We are excited to announce a monumental upgrade in Buddhi AI, moving beyond text to introduce multimodal capabilities with the launch of the Image-to-Text feature. This release is powered by a completely new, high-performance, and privacy-focused engine.

🚀 Next-Generation Engine for Vision and Text

This version involved a major technological transition to unlock true multimodal processing while maintaining our core privacy promise.

We have migrated our core framework from the WebLLM library to the Google MediaPipe Library. This provides a robust, cross-platform architecture optimized for efficient on-device machine learning, replacing the previous engine for a more stable and powerful foundation.

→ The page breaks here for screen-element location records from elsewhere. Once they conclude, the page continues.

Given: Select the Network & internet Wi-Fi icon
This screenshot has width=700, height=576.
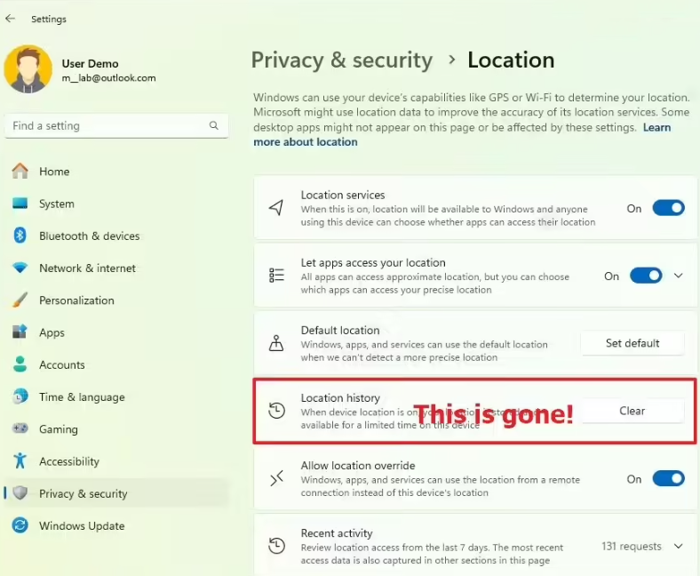Looking at the screenshot, I should (20, 268).
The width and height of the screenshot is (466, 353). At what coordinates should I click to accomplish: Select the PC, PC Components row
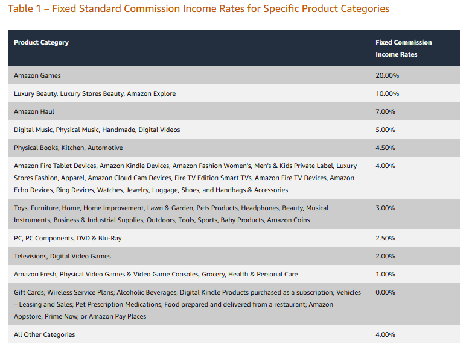234,238
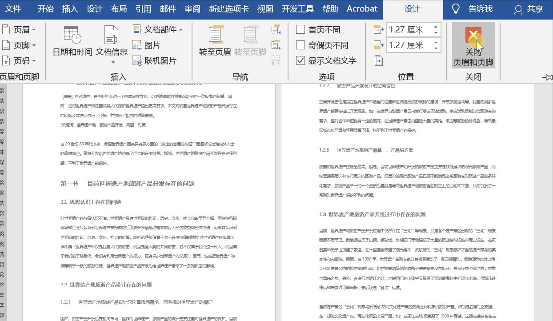Viewport: 553px width, 321px height.
Task: Uncheck 显示文档文字 to hide document text
Action: pyautogui.click(x=301, y=60)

The second critical change is the integration of the Google Gemma 3n E2B Instruction Model. This state-of-the-art model is inherently multimodal, which is what makes our new vision features possible. This shift from a text-only model to this powerful new architecture enables us to deliver cutting-edge AI features right in your browser.

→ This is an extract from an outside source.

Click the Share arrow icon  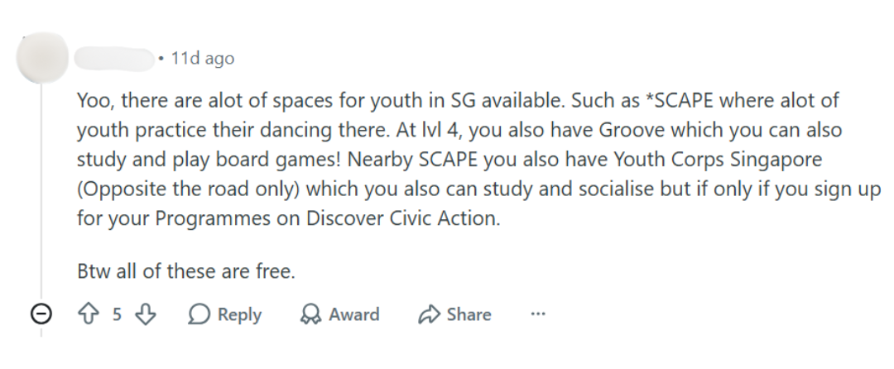point(428,314)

✨ New Feature Spotlight: Image-to-Text

With the power of the new Gemma 3n E2B model, the unified Chat interface is now capable of processing visual data:

Visual Analysis: You can now upload or paste an image directly into the Chat interface.
Intelligent Queries: Ask the AI to analyze, describe, or summarize the content of the image. You can ask sophisticated questions like, “What is the primary object in this photo?” or “Write a caption for this landscape.”
Privacy-First Multimodality: This is a groundbreaking step for client-side AI. Just like your text prompts, your images and visual data never leave your device for processing, ensuring complete privacy even for complex visual tasks.

🔒 Core Commitment: Privacy Reaffirmed

Despite this massive increase in capability, our commitment to privacy remains absolute: All multimodal and text processing is executed entirely within your browser using your local hardware. Your data, prompts, and chat history remain private and secure on your local machine.